Liebe Iman,

ein Klassenkamerad meiner Tochter hat eine Mutter aus einer der unteren Klassen geheiratet, ein Kind mit ihr bekommen, das jetzt in diesselbe Klasse wie das meiner Tochter geht und gleichzeitig hat die älteste Tochter (die sie mit in die Ehe gebracht hat) soeben Abitur gemacht: alle vier sind eine stimmige beneidenswert heitere und gelassene Familie. Niemand käme auf die Idee irgendeine Bemerkung zu machen: es liegt an Dir selbst und daran wie Du damit umgehst.

Grundsätzlich hat ein marokkanischer Mann schon in jungen Jahren sehr viel mehr Lebenserfahrung als ein gleichaltriger deutscher Mann: er hat sich um seine Mutter sorgen müssen, um seine Schwestern, um den Lebensunterhalt, den Familienzusammenhalt - und er hat alles mit angesehen, was bei uns irgendwohin abgeschoben wird: Geburten, Babies, Sterbende, Kranke und auch die Verrückten bleiben ja in den Familien und haben ein Auskommen. Und er hat gelernt sich in einem komplexen sozialen System zu bewegen: oft ist er also der "Ältere" auch in Beziehungen wo sie die Ältere ist.
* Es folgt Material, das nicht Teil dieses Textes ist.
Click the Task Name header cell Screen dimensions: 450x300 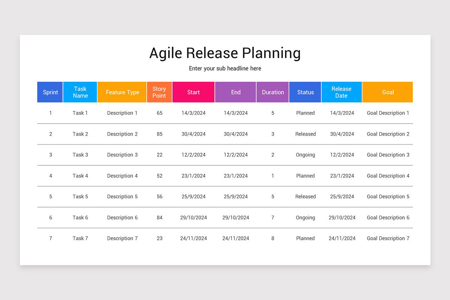tap(80, 92)
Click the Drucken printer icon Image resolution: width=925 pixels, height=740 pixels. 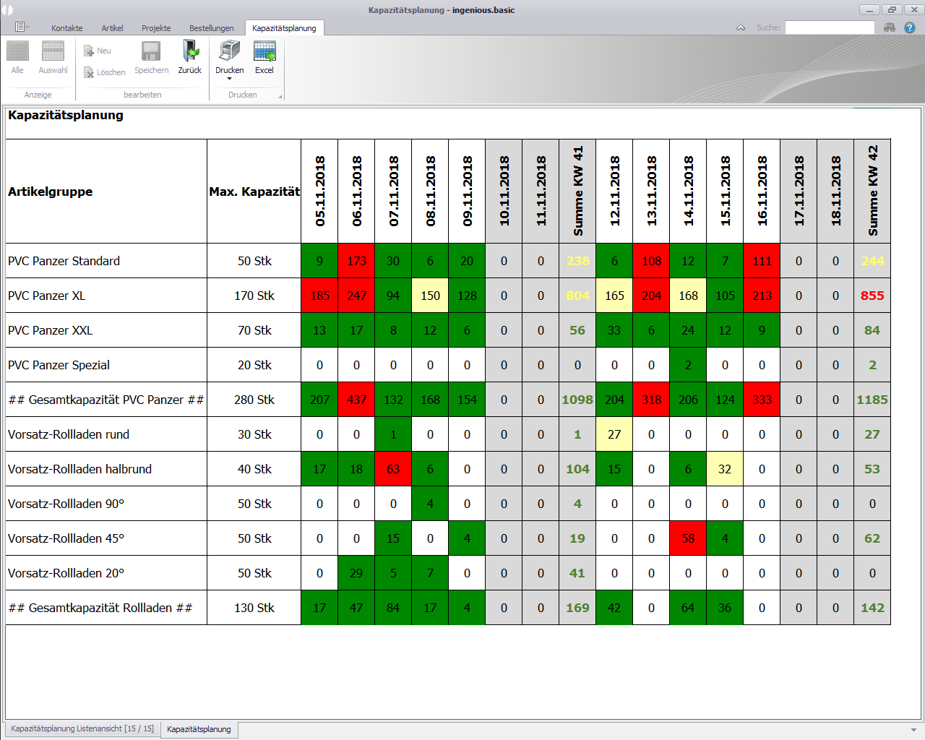click(x=229, y=52)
Ältere Frauen und jüngere Männer in Europa

Ich habe hier einen dicken Schinken liegen "Frauen in der Geschichte des Rechts - Von der frühen Neuzeit bis zur Gegenwart" - da gibt es jede Menge Ehen zwischen älteren Frauen und jüngeren Männern. Das waren in der Regel Witwen, Geschiedene oder Verlassene, die bereits einen Hausstand hatten und das Gesetz sah vor, daß sie innerhalb von 8 Monaten wieder verheiratet sein mussten: damit das funktioniert, hat die Familie was "drauflegen" müssen auf die neuerliche Aussteuer - je älter desto mehr (ein Haus, ein Handwerk, ein Grundstück) und je mehr Kinder desto mehr. Es fand sich immer einer, der sie dann zu dem Vorzugspreis genommen hat: in der Regel war das ein jüngerer Mann, der auf diese Weise die Chance bekommen hat, "nach oben" zu heiraten.
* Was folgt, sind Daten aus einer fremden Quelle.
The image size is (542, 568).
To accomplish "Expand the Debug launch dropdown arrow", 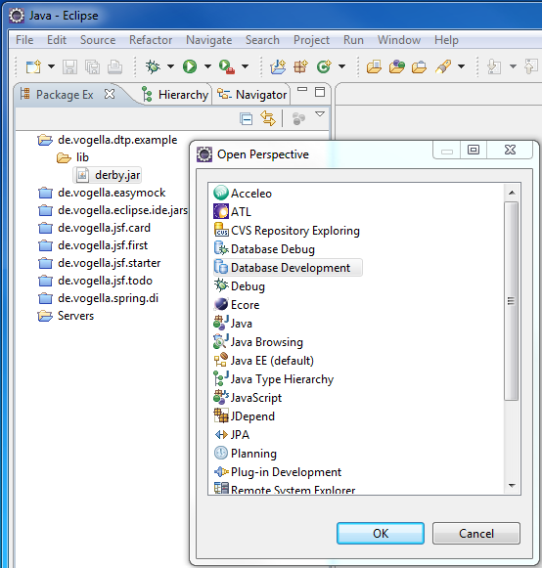I will pos(170,66).
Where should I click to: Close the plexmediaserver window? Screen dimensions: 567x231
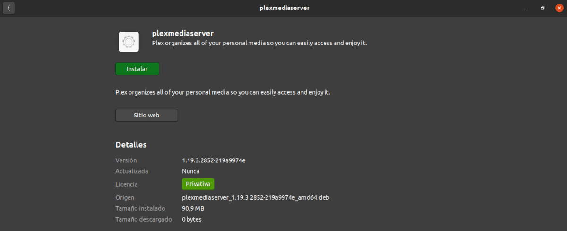(559, 8)
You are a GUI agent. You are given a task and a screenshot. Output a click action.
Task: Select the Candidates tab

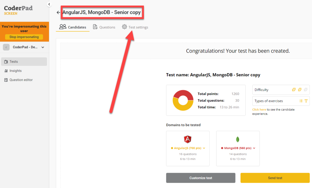coord(73,27)
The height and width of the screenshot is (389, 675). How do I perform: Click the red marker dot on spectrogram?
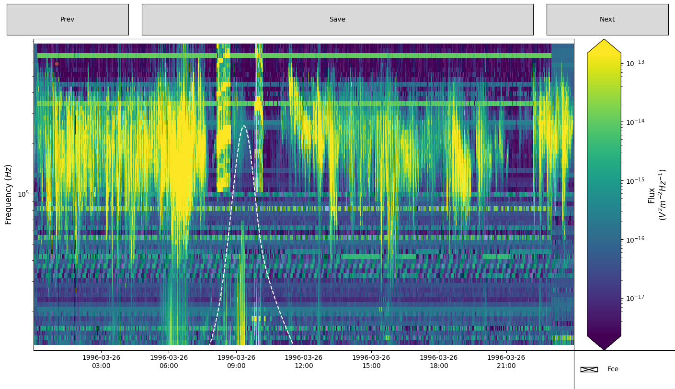tap(57, 64)
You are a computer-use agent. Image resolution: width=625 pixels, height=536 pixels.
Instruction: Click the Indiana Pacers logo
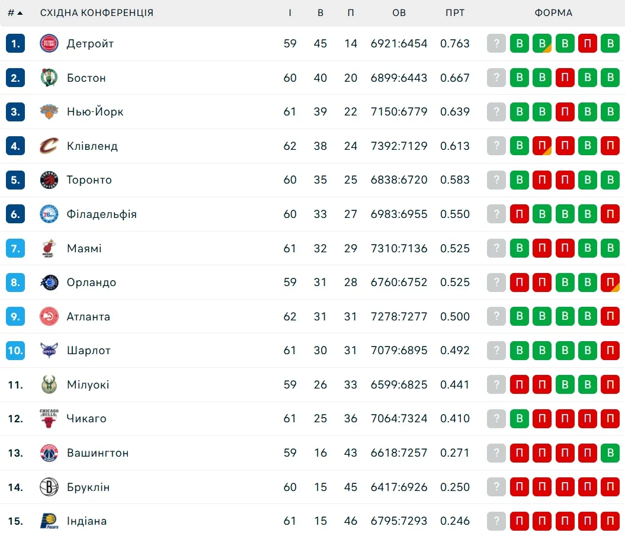49,521
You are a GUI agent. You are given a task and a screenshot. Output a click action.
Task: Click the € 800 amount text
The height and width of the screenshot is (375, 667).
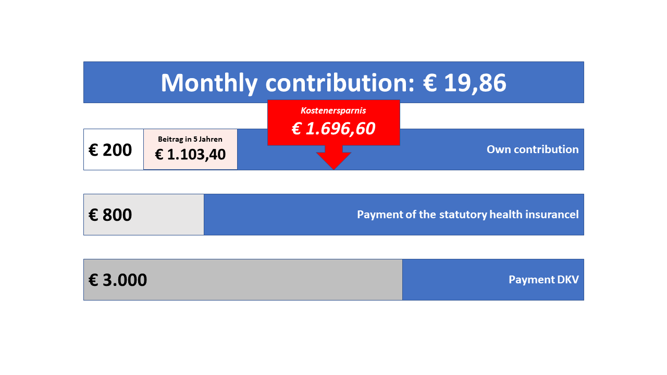click(110, 215)
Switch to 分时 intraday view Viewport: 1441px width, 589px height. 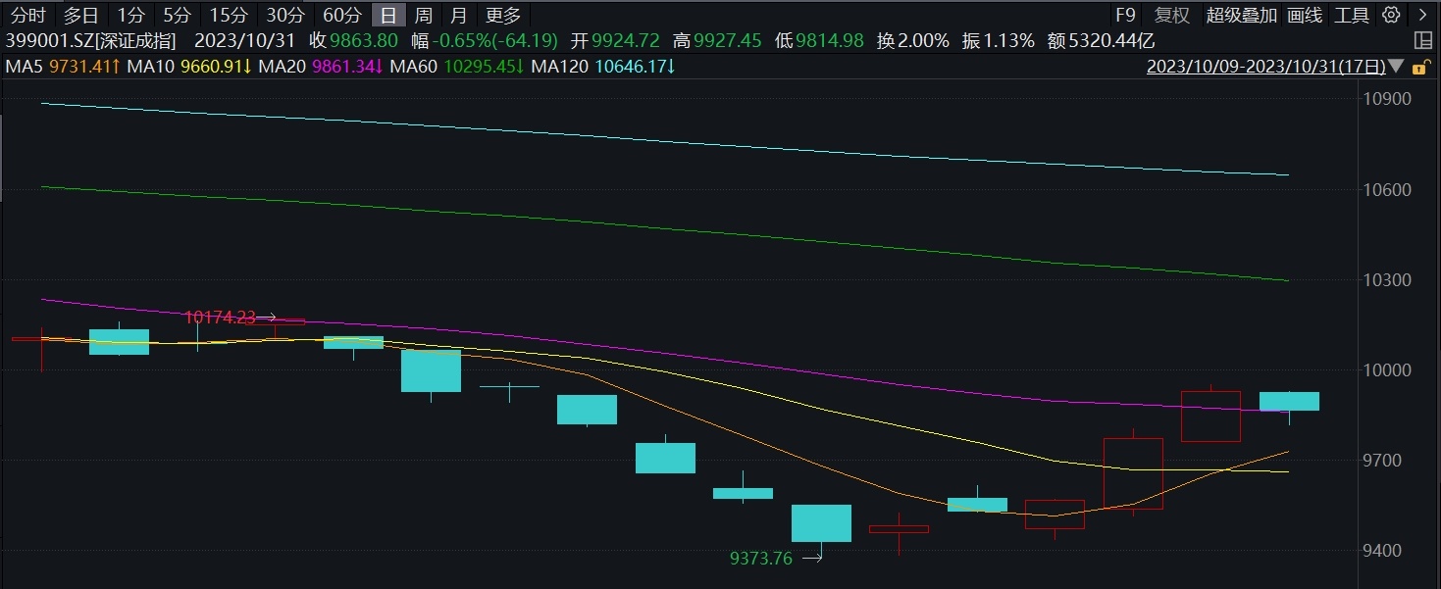27,15
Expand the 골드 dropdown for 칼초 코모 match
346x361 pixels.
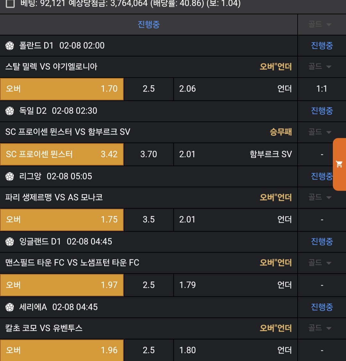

Das heißt auf die "tausende Fälle" von Heiratsschwindel und Scheinehen hier angewandt:

wenn eine europäische Frau einem jüngeren marokkanischen Mann zusätzlich zu ihrem Geist, ihrer Erfahrung, ihrem Langmut und ihrer Zuverlässigkeit auch noch etwas "drauflegen" kann - dann kann es funktionieren. Und es ist nicht ehrenrührig, sondern der ganz normale Gang der Dinge: ein marokkanischer Mann kann eine selbständige, selbstbewusste (Ehe)Frau nicht nur gut vertragen, er bewundert sie auch und lässt sie in aller Ruhe ihren Geschäften nachgehen. Ohne Zusammenbruch seines Selbstwertgefühles. Ich nehme mal an, so ähnlich war das früher in Europa auch: die Vorzüge einer bereits gesattelten Familie sind nicht von der Hand zu weisen und die Chance sich zu verbessern entschädigt für vieles.
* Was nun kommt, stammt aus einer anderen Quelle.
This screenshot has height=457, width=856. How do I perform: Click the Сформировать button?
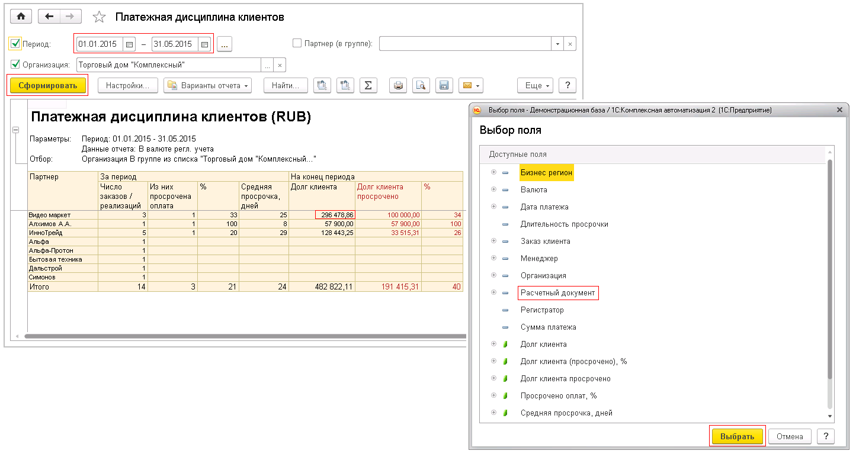[x=47, y=85]
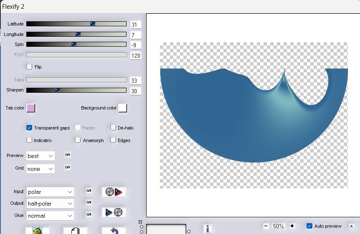Open the Input projection dropdown
Viewport: 360px width, 234px height.
pyautogui.click(x=50, y=192)
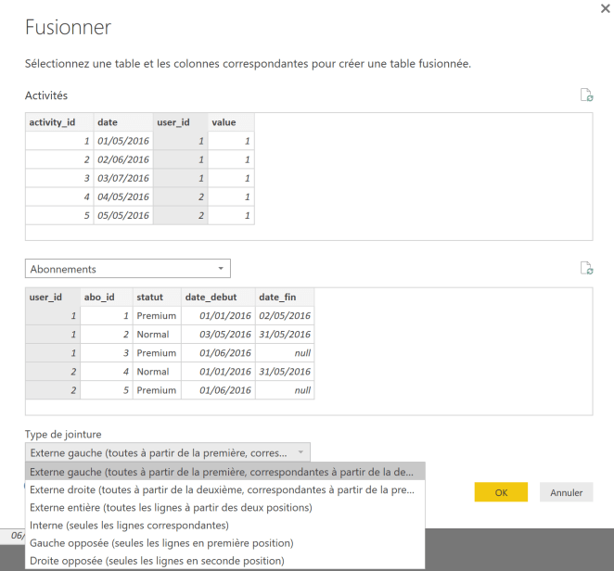Click the abo_id column header in Abonnements
The height and width of the screenshot is (571, 614).
pyautogui.click(x=107, y=298)
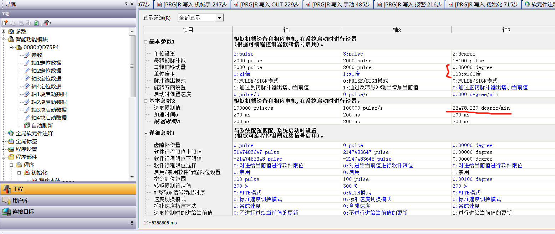The height and width of the screenshot is (234, 555).
Task: Click the 用户库 panel icon
Action: 6,200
Dasselbe Prinzip wurde auf die verlorene Jungfräulichkeit angewendet (noch im 20. Jahrhundert), wenn sie auf dem Eheversprechen hingegeben worden ist: es wurden Fix-Preise festgesetzt, die der Mann zu zahlen hatte, die dann ebenfalls auf die Aussteuer draufgesattelt wurden für den nächsten Bewerber. Der dann zwar ein "gebrauchtes Fahrrad" bekam, dafür aber reell und in Heller und Pfennig entschädigt wurde.

Ich wüsste nicht was daran falsch sein soll.